Saturday, October 30, 2010

World Series “High” Lights



When my somewhat tightly wrapped acquaintance Brian B. announced he was going to visit San Francisco, and reeled off the list of tourist sites he intended to visit, I encouraged him to spend a few hours just hanging out in Golden Gate Park. It would, I thought, help him unwind from his usual state of Red Bull- and nicotine-induced tenseness.

So off he went. He had a great time but there was one small fly in the ointment. While relaxing in Golden Gate Park, he was issued a summons for smoking . . . a cigarette.

This is the same park where, a hundred yards from the Children’s Playground, assorted vagrants and slackers lounge about openly smoking reefer on a slope called Hippie Hill. The odds of them being issued a summons: small to nil.

Ah, the contradictions of life in America’s most “progressive” city.

Last week during Game 1 of the World Series against the Giants, Texas Rangers center fielder Josh Hamilton caught the smell of pot drifting out of the bleachers in San Francisco’s AT&T Park. In town the day before, he and his wife had seen people smoking it within sniffing distance of police officers. Touchingly, he found this remarkable.

Hamilton’s naivety was nothing compared to the spontaneous amazement of Dallas TV sports anchor Newy Scruggs, who got a nose full during a live standup before the game. In a later segment Scruggs pinpoints the smoke source—and seems genuinely puzzled that the police aren’t doing anything about it. Meanwhile, the crowd in the ball park is dotted with fans wearing “Let Timmy Smoke” T-shirts, and ones declaring “Yes, We Cannabis.”
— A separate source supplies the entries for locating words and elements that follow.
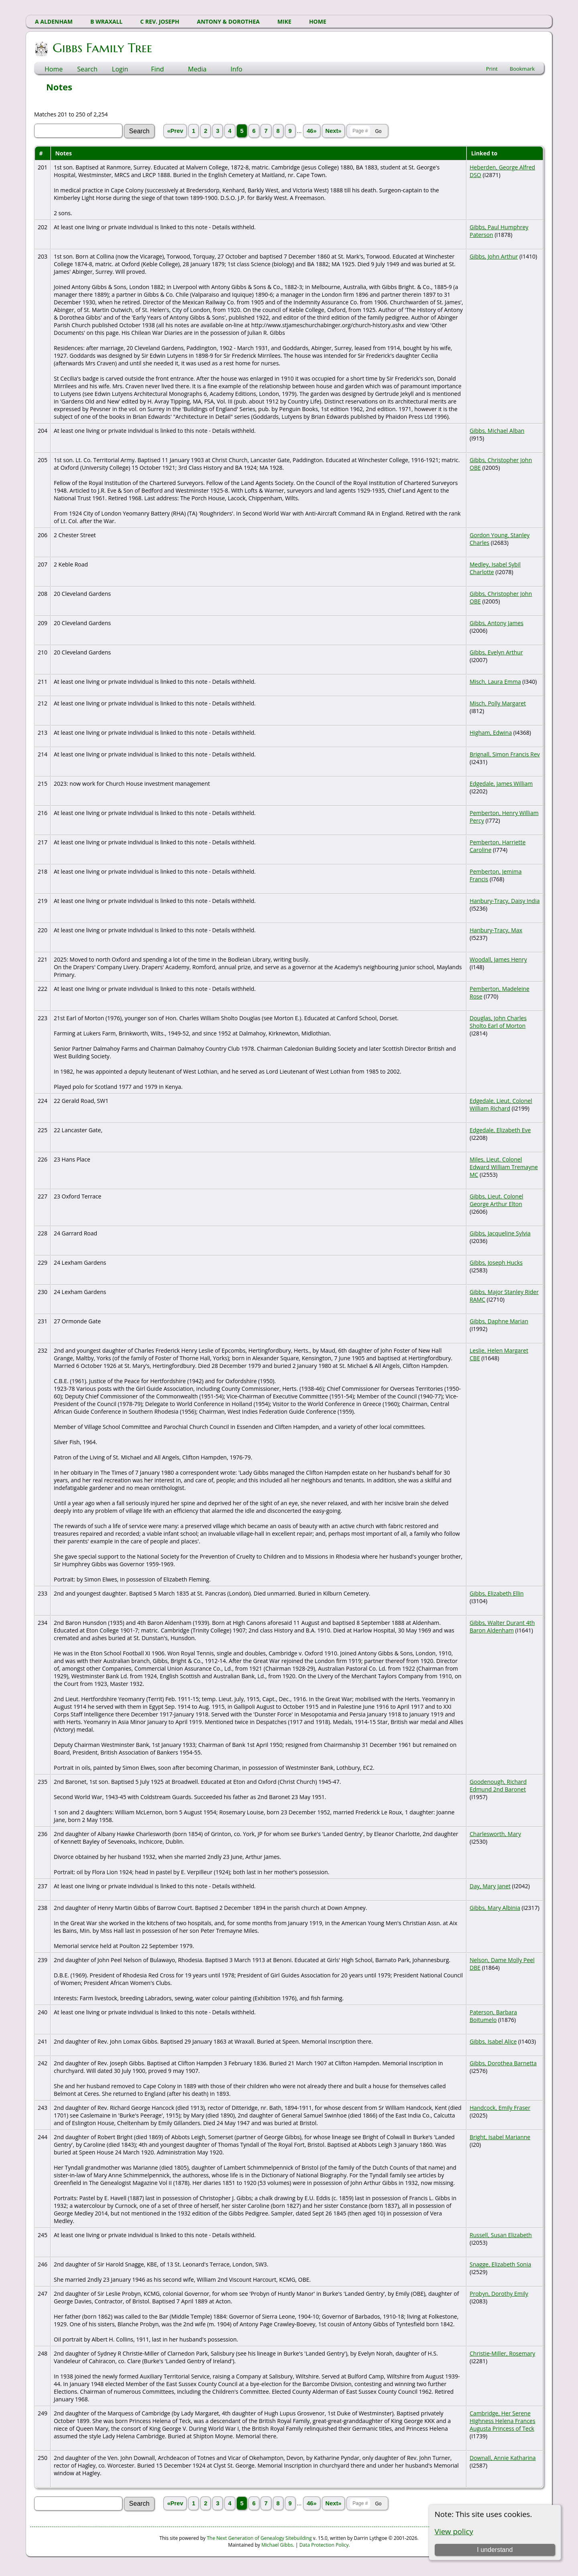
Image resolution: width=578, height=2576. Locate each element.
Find (157, 69)
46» (311, 131)
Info (236, 69)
Spark up a doobie and everyone’s cool with it. Bring your Zippo near a Marlboro and the suede/denim secret police will tackle you like the fascist bastard you are.

Ah, San Francisco.

2 comments:

EdC said...

One reason to keep pot illegal - not enough data to prove its second hand smoke can cause lung cancer

EdC said...

I'm really disapointed that Prop 19 didn't pass. I figured that within 5 years there'd be enough studies linking second hand pot smoke to cancer that it would become both illegal and unpopular in public places.